> [WHAT YOU NEED TO DO]
Where in the data below does the word "green" appear? Copy each line that holds it.

> [PROVIDED RECORDS]
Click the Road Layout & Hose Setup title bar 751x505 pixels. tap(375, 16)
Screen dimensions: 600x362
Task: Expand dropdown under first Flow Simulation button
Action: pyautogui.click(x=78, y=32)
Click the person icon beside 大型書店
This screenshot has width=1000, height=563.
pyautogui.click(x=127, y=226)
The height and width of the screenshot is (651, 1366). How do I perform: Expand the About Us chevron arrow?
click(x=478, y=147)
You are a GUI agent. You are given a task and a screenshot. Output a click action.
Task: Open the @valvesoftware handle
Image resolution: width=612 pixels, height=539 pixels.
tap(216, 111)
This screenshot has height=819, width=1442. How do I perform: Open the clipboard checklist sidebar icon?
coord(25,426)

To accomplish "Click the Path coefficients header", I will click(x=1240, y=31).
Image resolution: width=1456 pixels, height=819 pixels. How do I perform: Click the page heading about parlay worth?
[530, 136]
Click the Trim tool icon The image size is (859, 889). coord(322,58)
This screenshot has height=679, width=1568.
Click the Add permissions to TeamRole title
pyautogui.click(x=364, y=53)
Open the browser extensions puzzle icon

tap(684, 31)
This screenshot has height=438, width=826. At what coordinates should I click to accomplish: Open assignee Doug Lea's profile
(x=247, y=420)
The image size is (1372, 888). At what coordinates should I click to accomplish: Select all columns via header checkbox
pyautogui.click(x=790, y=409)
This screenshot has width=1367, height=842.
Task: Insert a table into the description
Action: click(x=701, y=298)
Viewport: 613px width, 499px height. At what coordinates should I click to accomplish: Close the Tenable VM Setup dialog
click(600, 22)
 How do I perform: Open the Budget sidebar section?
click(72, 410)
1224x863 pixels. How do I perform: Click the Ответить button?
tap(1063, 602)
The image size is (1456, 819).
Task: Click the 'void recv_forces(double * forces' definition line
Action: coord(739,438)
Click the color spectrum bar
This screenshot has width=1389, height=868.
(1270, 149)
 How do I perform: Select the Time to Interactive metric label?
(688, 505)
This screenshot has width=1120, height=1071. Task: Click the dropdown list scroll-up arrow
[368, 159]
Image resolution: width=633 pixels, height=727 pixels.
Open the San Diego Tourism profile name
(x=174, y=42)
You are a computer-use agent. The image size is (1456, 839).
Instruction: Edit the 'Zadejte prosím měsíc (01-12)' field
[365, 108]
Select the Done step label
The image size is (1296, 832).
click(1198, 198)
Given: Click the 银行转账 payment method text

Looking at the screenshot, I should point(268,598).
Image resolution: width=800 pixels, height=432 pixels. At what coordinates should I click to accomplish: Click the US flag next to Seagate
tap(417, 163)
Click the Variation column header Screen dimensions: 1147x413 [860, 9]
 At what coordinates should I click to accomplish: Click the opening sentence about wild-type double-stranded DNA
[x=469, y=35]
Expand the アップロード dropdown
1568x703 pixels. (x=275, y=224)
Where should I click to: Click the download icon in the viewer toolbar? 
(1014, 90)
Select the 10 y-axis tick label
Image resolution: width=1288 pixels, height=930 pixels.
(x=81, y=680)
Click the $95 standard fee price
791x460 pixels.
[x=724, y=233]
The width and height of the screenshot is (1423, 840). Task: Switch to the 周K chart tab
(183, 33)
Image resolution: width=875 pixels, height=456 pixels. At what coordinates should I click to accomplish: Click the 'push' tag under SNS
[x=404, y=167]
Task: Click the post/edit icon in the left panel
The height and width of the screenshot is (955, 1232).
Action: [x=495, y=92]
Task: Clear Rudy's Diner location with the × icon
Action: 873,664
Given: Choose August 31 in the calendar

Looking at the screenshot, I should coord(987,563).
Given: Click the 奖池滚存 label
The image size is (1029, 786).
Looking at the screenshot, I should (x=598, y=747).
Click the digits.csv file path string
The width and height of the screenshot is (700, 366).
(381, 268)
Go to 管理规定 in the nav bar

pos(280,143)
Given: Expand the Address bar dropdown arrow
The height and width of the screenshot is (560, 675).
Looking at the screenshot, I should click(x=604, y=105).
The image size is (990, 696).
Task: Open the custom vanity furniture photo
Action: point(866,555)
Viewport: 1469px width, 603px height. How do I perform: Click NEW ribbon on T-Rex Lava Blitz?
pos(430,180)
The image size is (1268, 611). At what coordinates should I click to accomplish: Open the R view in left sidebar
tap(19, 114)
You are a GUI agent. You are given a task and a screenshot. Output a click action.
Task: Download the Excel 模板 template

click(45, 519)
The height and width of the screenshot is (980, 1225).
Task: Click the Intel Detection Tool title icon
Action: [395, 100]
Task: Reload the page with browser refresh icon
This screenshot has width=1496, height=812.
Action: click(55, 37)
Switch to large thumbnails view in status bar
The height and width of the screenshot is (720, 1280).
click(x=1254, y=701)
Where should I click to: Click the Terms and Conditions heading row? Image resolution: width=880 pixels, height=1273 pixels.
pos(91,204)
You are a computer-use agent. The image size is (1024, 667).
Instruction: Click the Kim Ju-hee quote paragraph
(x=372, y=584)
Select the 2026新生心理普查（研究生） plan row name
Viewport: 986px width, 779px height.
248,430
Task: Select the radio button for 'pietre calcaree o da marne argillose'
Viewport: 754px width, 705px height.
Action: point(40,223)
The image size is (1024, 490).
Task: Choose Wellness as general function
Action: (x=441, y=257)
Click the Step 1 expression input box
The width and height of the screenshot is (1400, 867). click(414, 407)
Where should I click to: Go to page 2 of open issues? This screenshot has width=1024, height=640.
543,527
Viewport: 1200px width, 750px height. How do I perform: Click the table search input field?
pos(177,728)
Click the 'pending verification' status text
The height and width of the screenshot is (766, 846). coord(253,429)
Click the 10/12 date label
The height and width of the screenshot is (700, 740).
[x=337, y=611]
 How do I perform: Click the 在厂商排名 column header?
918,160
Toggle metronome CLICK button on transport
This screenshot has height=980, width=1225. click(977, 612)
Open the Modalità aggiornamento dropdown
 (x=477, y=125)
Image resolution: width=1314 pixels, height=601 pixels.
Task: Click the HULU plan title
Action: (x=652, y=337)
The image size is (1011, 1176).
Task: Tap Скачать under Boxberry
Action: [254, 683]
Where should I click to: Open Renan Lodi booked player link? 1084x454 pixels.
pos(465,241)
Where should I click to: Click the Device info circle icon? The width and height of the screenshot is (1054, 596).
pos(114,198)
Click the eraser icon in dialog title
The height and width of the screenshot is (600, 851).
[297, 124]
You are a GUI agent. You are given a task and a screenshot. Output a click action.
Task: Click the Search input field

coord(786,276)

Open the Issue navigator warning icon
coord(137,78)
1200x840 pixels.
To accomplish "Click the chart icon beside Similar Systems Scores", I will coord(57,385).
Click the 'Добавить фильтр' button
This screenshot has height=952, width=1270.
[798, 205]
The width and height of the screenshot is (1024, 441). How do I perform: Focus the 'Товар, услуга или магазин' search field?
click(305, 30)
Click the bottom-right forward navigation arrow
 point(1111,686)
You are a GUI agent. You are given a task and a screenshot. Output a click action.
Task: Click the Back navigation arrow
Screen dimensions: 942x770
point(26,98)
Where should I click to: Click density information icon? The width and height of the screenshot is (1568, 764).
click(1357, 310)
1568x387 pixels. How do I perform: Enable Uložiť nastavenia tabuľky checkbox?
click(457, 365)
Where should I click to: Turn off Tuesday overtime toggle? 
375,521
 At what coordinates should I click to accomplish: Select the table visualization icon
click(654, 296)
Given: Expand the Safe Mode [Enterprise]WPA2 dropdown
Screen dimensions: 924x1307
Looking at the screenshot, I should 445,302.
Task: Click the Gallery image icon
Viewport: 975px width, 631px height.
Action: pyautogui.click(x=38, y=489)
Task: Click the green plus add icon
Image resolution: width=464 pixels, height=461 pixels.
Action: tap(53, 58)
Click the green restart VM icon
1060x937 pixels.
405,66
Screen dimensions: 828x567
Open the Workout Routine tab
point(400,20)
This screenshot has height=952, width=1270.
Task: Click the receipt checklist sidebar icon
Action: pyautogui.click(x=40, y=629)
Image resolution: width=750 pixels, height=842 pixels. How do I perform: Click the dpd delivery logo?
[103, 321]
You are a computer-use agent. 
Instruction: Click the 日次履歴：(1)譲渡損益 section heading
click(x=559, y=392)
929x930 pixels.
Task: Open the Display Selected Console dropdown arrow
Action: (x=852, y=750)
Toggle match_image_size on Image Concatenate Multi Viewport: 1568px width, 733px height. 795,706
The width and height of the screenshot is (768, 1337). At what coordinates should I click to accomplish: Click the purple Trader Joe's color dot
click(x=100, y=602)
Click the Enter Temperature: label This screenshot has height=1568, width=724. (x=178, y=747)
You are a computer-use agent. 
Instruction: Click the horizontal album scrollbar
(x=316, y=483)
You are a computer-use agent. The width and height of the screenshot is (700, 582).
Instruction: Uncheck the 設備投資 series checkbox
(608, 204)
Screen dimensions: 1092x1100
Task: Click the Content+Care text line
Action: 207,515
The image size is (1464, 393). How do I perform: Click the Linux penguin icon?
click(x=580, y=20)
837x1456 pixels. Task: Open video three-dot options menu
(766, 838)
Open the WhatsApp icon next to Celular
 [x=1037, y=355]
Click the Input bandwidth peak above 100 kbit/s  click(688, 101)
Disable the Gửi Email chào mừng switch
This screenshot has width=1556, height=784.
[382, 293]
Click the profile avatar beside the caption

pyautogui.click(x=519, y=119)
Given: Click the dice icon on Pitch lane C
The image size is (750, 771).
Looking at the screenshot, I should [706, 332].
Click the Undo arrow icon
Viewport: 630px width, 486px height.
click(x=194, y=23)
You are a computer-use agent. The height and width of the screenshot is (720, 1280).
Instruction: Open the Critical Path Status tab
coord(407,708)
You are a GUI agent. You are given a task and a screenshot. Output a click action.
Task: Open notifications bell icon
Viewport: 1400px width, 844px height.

> [COMPLETED TASK]
Task: Click the green plus add icon
Click the green restart VM icon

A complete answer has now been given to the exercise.